* [Tasks to complete]
1. Answer these questions using the passage on the Rangers' play.
(a) Which other NHL team does the passage say is in the same boat as the Rangers?
(b) Whose squad does the passage say the Rangers would be if they were a football team?
(c) Who is named as the Rangers' goalie?
2. Carry the passage on the Rangers' play forward from its final sentence.

* [Given text]
He says nonsense like, “You need to bring your A-game to the table, and I think our group understands that”. And, “We came into a tough building and got a point. We’ll take the point and move on”. Then there was “If I look at our process tonight, it wasn’t our best game ... But we did find a way to win”.

He does not explain the process. Maybe no one asks.

But watching the Rangers recently their play has certain consistent elements.

Together they add up to a team that adhere to a system as strictly as any other in the NHL (in the same boat: Nashville Predators). These guys are not free-wheelers.

If they were a football team, they would be a Jose Mourinho squad.

Defence is where it all begins for the Rangers. They have an all-world goalie in Henrik Lundqvist and they let him do his job. The defencemen get a jump on opposing forwards to keep them away from the crease, where they could block Lundqvist’s line of vision. As long as he sees the puck, he stops it.

Saved data entries:
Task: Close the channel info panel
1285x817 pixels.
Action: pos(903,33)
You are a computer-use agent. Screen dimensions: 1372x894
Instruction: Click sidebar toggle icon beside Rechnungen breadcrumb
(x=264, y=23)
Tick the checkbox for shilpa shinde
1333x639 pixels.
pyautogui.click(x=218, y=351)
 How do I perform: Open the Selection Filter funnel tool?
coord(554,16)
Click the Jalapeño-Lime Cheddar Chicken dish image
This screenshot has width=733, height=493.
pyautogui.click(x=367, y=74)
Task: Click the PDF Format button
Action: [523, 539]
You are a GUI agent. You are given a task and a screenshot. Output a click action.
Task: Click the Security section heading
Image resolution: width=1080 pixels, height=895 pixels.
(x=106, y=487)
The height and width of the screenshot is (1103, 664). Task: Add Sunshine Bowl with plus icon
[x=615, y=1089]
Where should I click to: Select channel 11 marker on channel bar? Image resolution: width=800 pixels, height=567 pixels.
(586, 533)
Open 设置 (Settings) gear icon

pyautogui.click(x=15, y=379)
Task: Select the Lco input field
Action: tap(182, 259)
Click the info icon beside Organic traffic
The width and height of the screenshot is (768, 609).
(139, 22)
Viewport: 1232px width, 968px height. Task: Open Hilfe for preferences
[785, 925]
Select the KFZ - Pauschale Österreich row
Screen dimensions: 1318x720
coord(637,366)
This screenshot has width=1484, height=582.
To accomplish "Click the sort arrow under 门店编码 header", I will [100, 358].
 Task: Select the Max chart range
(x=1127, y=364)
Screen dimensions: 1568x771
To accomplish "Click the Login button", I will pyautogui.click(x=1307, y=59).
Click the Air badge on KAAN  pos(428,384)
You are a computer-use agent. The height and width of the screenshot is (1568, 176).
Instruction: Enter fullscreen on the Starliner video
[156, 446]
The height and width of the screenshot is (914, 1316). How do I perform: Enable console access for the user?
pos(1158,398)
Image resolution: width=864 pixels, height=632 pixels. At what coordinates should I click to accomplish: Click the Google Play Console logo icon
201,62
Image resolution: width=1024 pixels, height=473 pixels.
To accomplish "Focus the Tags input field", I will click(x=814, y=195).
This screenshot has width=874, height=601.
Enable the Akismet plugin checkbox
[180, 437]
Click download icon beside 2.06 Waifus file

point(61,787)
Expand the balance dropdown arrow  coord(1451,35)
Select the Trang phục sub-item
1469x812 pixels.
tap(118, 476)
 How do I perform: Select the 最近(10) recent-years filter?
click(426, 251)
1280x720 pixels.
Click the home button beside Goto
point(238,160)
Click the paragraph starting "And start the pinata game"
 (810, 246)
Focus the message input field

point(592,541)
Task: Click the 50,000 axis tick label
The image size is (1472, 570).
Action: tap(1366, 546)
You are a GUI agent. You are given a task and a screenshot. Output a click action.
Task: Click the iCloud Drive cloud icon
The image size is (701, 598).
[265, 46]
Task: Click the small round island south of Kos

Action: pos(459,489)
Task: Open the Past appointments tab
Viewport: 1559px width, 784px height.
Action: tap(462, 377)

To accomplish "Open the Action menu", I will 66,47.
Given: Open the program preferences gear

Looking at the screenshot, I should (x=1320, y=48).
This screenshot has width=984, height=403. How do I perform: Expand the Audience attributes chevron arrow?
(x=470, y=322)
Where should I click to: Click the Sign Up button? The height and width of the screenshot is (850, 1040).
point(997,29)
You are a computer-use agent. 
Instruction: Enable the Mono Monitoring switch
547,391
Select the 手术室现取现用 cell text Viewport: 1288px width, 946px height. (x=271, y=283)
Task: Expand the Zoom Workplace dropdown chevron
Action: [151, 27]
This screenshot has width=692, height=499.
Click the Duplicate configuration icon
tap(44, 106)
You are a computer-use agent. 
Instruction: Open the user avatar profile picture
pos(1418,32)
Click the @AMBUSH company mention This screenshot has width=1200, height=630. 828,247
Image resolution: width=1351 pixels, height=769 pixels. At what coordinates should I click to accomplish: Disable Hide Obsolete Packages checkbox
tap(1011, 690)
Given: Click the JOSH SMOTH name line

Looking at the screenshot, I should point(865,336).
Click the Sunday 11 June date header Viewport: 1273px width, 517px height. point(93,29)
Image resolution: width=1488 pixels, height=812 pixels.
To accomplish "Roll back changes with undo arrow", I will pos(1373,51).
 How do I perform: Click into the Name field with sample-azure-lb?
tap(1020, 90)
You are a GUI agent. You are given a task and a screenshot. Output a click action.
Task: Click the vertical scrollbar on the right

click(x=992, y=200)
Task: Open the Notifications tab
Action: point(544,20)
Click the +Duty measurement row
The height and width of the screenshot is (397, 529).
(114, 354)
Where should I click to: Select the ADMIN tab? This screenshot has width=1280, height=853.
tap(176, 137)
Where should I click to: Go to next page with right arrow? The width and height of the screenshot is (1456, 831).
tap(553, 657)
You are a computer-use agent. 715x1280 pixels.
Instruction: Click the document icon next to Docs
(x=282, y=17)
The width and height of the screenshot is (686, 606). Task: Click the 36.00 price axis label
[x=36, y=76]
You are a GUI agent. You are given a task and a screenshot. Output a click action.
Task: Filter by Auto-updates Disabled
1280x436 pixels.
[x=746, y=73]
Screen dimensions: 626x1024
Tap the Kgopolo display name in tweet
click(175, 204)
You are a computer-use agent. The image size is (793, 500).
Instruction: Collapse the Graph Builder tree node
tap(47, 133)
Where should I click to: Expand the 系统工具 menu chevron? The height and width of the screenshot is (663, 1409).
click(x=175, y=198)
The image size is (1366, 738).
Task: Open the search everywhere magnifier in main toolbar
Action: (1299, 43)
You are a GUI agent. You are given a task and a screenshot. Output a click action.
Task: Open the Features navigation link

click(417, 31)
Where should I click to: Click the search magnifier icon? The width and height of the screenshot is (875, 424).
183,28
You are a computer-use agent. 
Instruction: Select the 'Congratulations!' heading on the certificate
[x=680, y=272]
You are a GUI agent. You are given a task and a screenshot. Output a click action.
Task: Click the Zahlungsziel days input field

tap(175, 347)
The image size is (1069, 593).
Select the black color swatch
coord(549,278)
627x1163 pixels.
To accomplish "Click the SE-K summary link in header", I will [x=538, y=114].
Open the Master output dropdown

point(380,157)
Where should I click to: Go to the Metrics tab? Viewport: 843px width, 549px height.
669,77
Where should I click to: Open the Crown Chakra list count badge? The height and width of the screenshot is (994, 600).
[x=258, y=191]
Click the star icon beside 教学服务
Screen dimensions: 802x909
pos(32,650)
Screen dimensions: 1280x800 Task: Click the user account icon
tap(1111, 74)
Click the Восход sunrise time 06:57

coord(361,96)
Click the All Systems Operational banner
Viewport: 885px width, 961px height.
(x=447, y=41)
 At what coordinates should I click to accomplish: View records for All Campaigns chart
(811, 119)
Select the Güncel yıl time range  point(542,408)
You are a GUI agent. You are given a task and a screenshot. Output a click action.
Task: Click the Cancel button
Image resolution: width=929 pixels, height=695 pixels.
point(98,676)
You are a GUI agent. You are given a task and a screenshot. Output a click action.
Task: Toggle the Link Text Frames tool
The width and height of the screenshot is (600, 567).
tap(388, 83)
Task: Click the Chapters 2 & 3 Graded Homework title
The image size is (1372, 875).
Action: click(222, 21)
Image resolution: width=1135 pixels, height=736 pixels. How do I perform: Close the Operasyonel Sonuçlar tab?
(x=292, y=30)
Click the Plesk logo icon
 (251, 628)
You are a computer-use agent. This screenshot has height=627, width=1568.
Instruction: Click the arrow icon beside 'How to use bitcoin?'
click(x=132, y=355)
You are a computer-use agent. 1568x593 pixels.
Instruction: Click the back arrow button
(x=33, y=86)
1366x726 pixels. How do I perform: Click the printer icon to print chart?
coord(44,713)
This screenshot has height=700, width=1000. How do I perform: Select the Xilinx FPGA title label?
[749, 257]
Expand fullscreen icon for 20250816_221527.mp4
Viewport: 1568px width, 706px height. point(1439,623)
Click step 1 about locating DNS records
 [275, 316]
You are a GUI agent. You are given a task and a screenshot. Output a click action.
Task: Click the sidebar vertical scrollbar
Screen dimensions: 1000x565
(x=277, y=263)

* [Responses in order]
1.
(a) The Nashville Predators.
(b) A Jose Mourinho squad.
(c) Henrik Lundqvist.

2.
The Rangers’ defenders also seem to concede the boards to their opponents more than most teams. Instead they hold their positions in the middle of the ice.

They are very patient and let you come at them.

“They’re a team that can shut it down so well and so much, and be so patient,” Pittsburgh Penguins goalie Marc-Andre Fleury said. “It gets frustrating, but we kept coming at them.”

All this stuff is easier said than done. It requires discipline and communication.

If an opponent is circling with the puck in the offensive zone, one Ranger waves at another to go after the puckhandler. Then the player who waved retreats into a three-man wall in the middle of the defensive zone.

Meanwhile, the fifth Ranger is behind the wall and guarding Lundqvist’s crib.

The Rangers are opportunistic and will often derive their offence from defence. This is how they got the first goal in Thursday’s loss to the Los Angeles Kings. They forced a turnover in their own end and immediately three players broke forward.

With only one opponent back on defence, JT Miller was able to rifle it home.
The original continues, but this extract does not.